Mitochondrial Gene Expression In Well Trained Cyclists: Effects Of Low Glycogen Levels

Abstract

It has recently been shown that markers for mitochondrial biogenesis can be promoted when endurance training is undertaken twice every second day compared with daily training. The mechanisms underlying this adaptation are not fully understood but low muscle glycogen levels have been suggested to enhance the signalling pathways involved in mitochondrial biogenesis. PURPOSE: To study the acute effects of low glycogen on the exercise-induced molecular signalling of mitochondrial biogenesis in well trained cyclists. METHODS: Ten well trained cyclists (VO2max 65 ± 1 mL kg-1 min-1, Wmax 387 ± 8 W) cycled for 60 min at ∼ 66 % of VO2max with either low (LG: 166 mmol kg-1 dw) or close to normal (NG: 478 mmol kg-1 dw) muscle glycogen levels. Muscle biopsies were taken before and 3 h after exercise. RESULTS: The mRNA of peroxisome proliferator-activated receptor-γ coactivator-1 (PGC-1α), the master regulator of mitochondrial biogenesis, was enhanced to a greater extent after LG compared with NG (810 % vs. 250 %, P < 0.001). The mRNA of Cytochrome C oxidase subunit I (COX-I) was increased by 30 % after LG but decreased with 10 % after NG (P < 0.01, LG vs. NG). The mRNA of mitochondrial transcription factor A (Tfam) increased to the same extent after LG and NG (50 %, P < 0.01).

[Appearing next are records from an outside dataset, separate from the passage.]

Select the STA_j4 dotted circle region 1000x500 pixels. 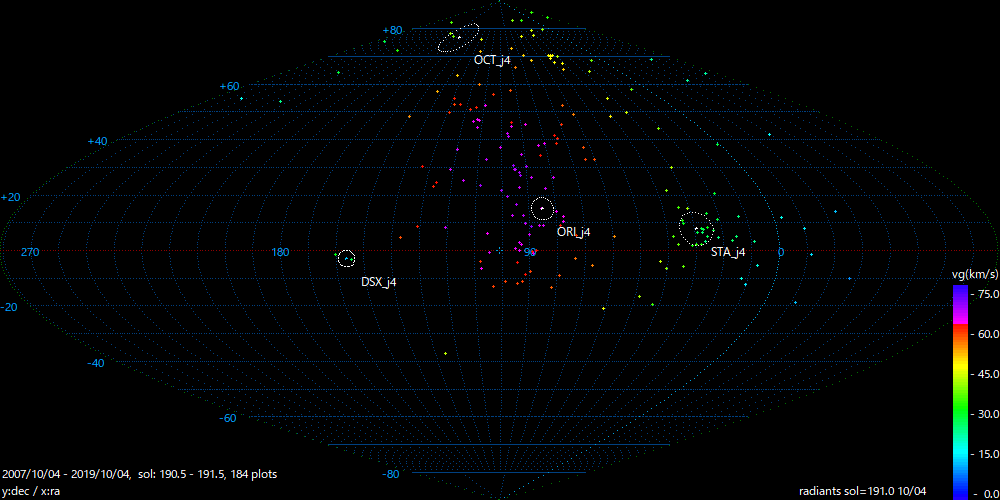tap(696, 228)
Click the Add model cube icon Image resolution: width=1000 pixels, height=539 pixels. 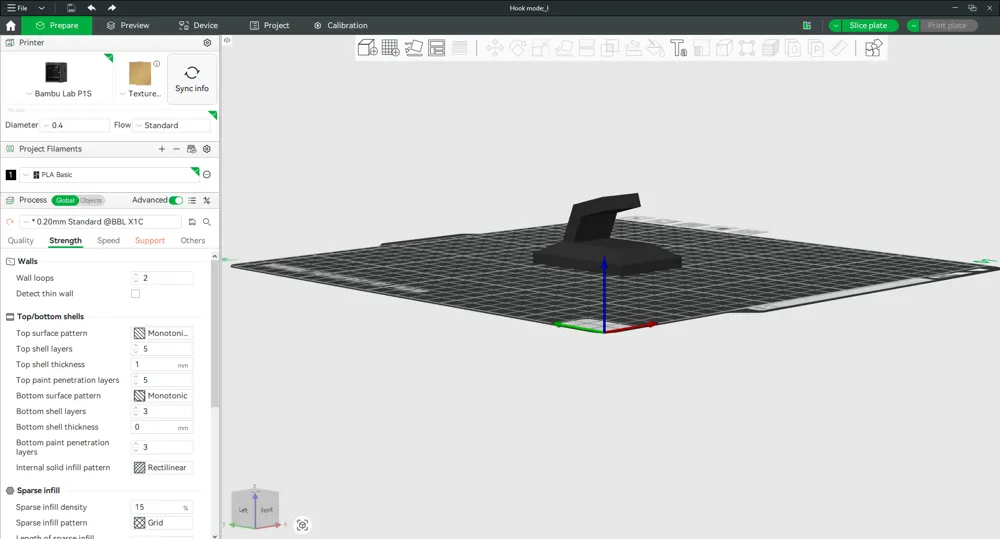367,48
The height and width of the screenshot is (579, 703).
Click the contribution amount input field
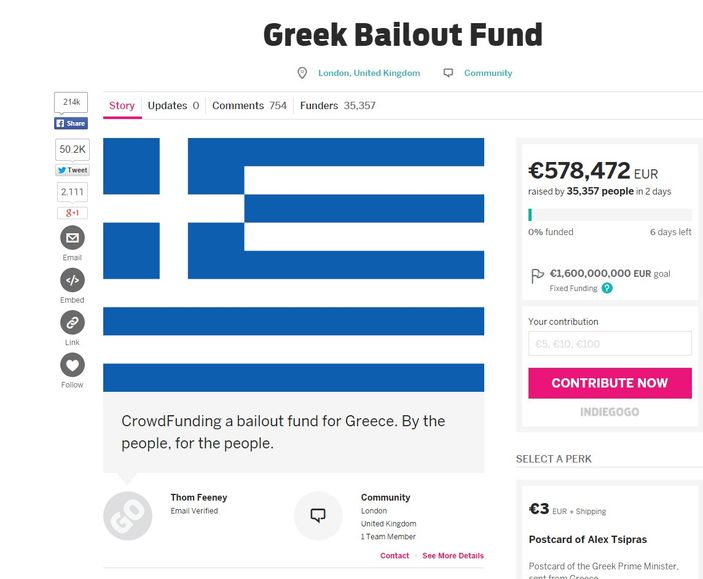point(609,344)
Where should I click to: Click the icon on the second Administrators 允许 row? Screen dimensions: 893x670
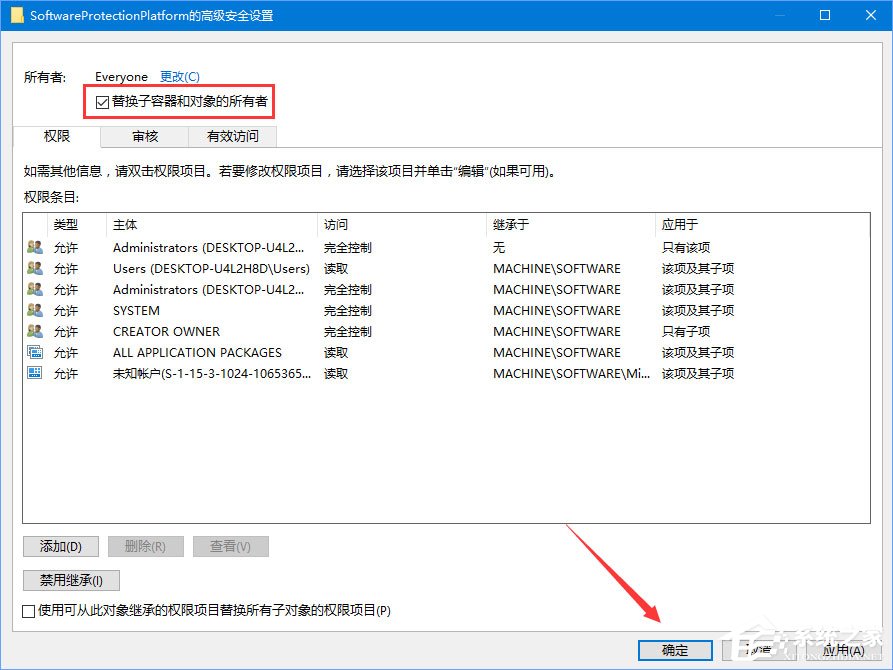pyautogui.click(x=33, y=289)
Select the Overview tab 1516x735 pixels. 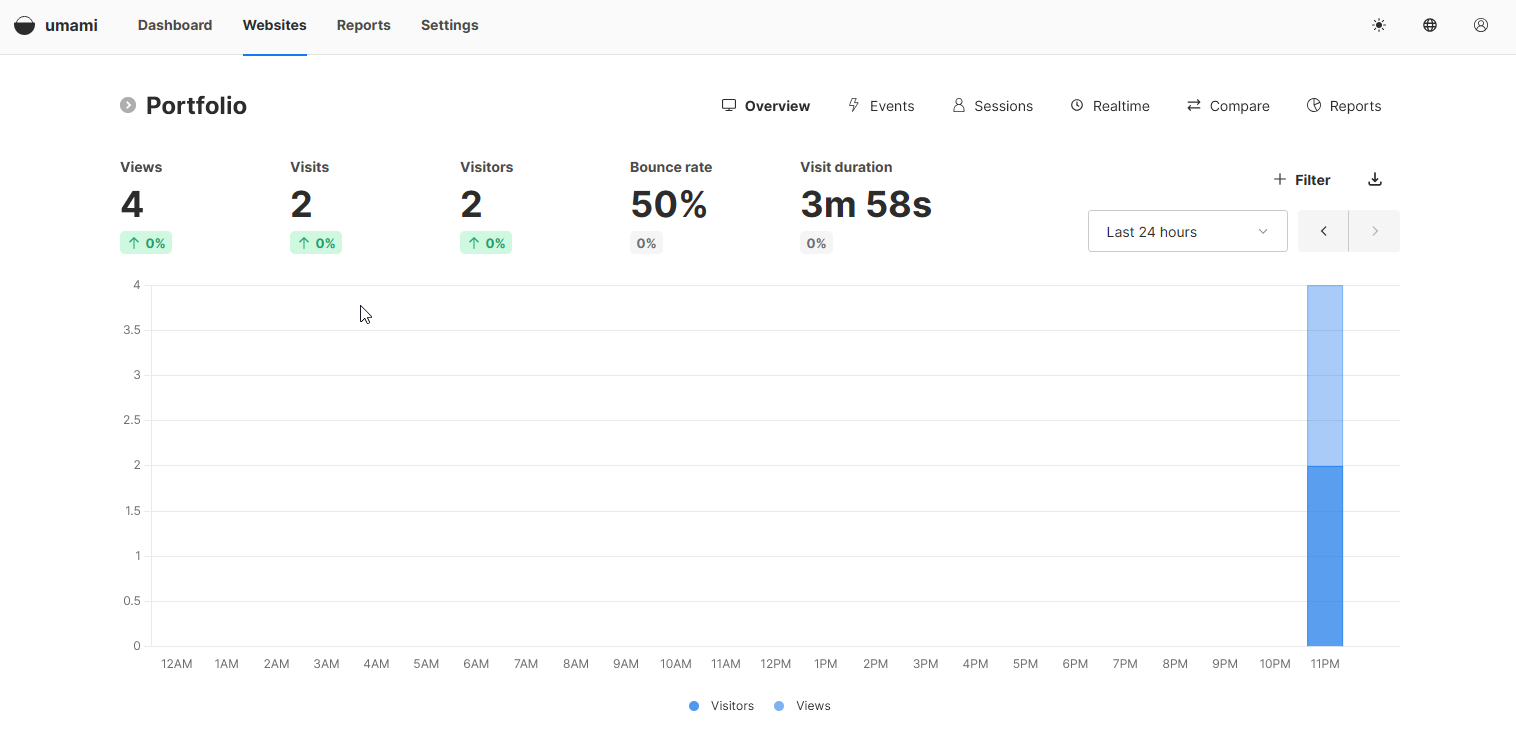(x=766, y=106)
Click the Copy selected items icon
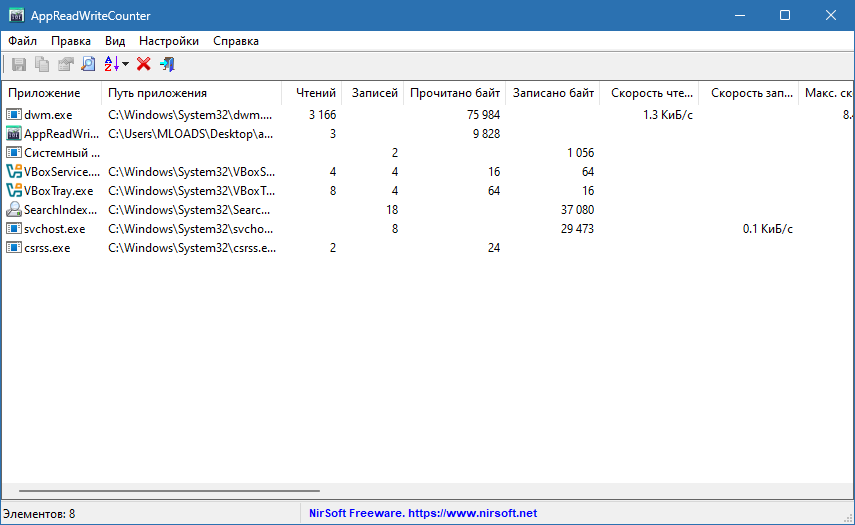 (x=42, y=64)
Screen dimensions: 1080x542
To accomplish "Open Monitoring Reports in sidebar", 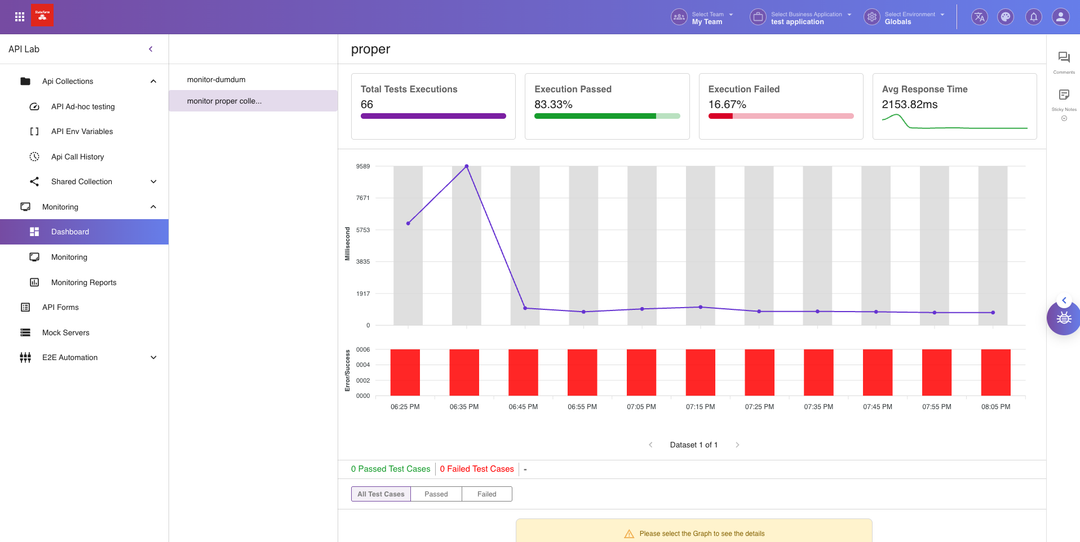I will (84, 283).
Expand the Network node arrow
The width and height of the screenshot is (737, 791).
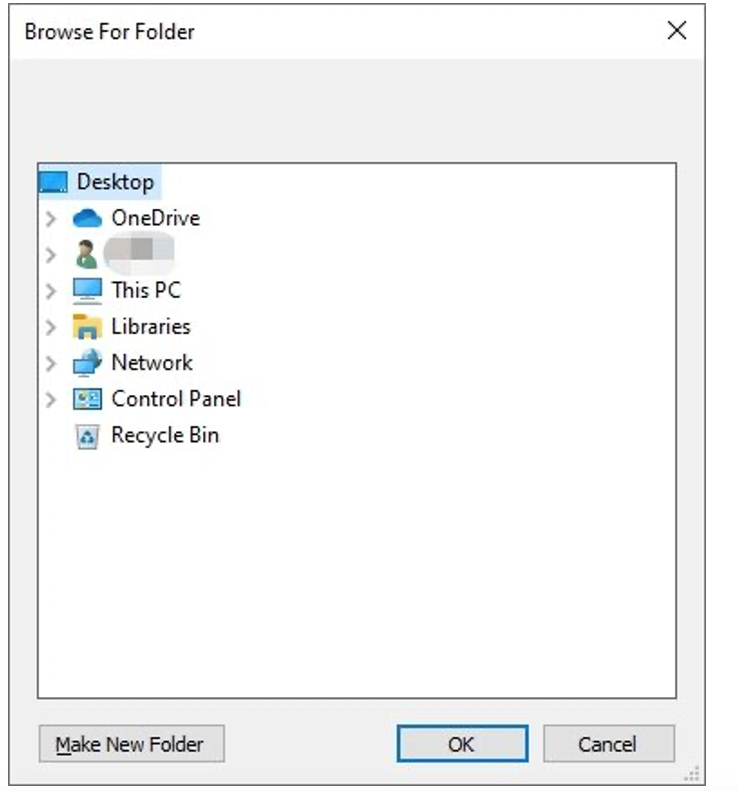point(50,363)
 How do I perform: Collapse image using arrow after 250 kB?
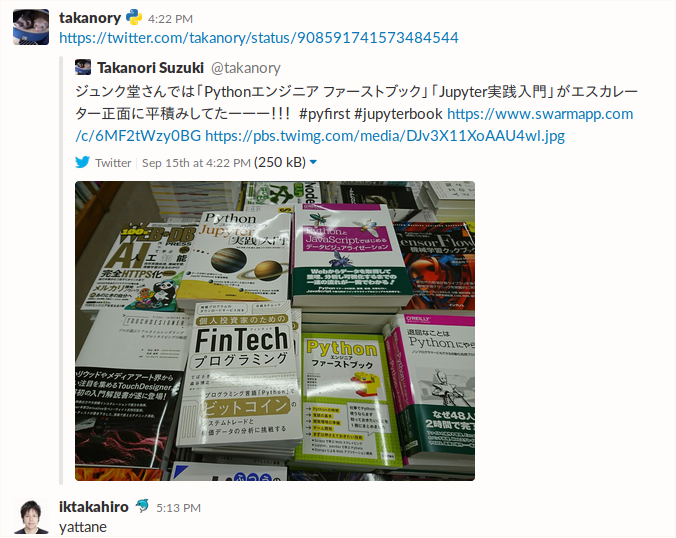pyautogui.click(x=313, y=163)
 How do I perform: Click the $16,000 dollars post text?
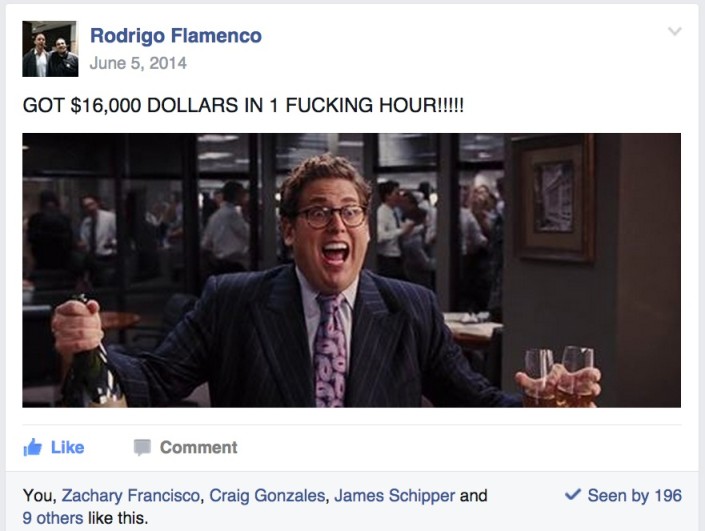[243, 105]
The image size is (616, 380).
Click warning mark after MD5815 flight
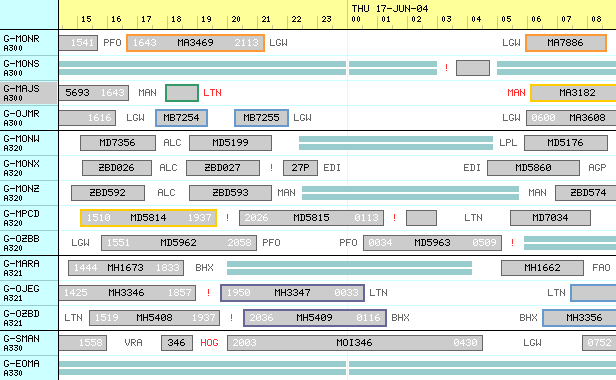click(394, 218)
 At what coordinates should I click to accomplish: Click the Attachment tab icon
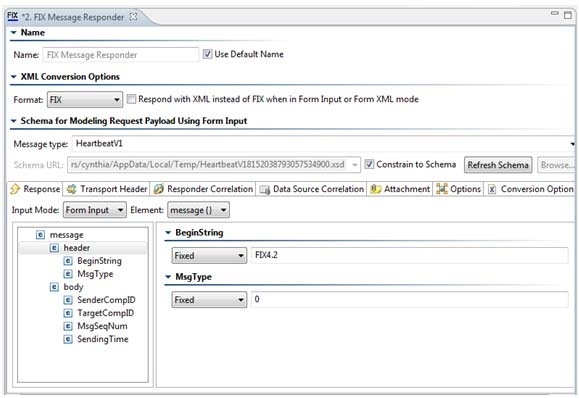click(376, 189)
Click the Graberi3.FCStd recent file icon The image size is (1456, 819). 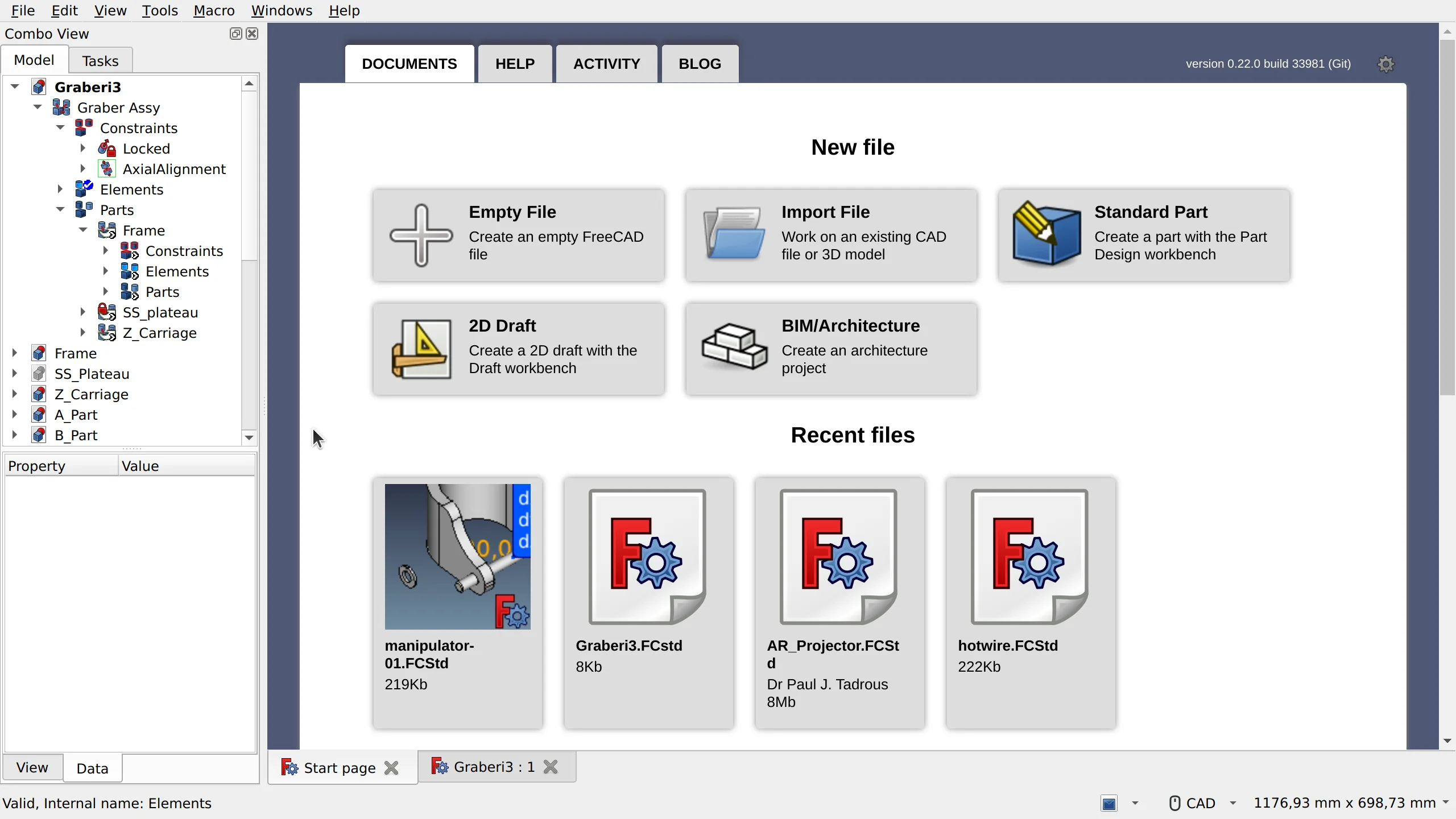pos(648,556)
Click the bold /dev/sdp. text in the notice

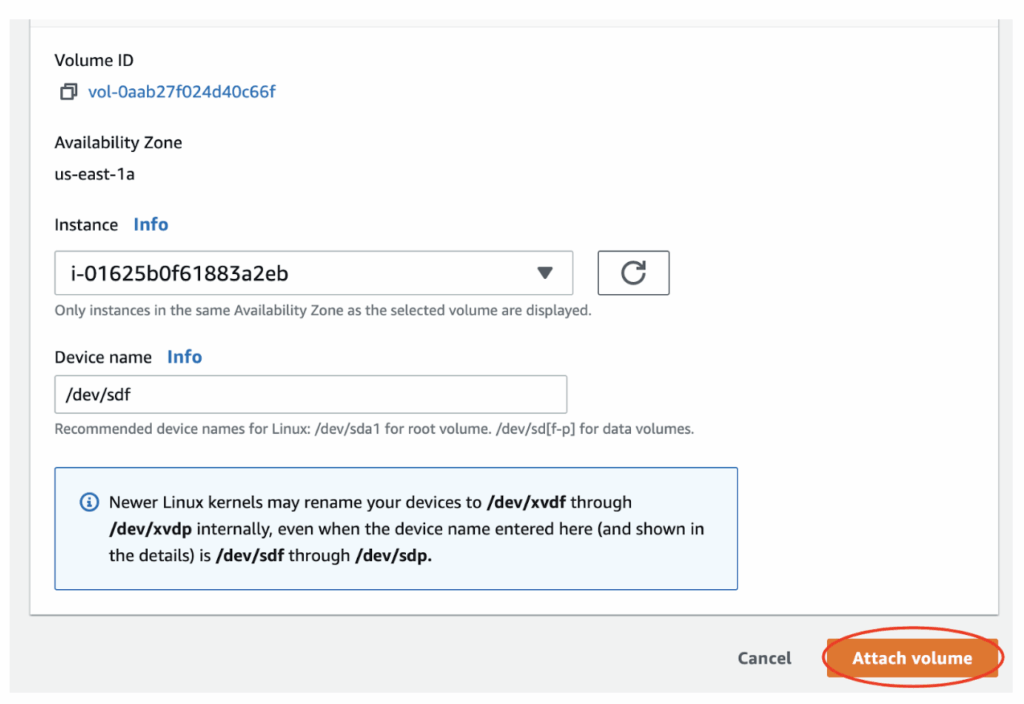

CONCLUSION: Exercise undertaken with low glycogen levels induce a stronger stimulus on genes involved in mitochondrial biogenesis than exercise with normal glycogen levels. A low glycogen training strategy might therefore be beneficial for improving muscle oxidative capacity in well trained individuals. This study was supported by The Swedish National Centre for Research in Sports.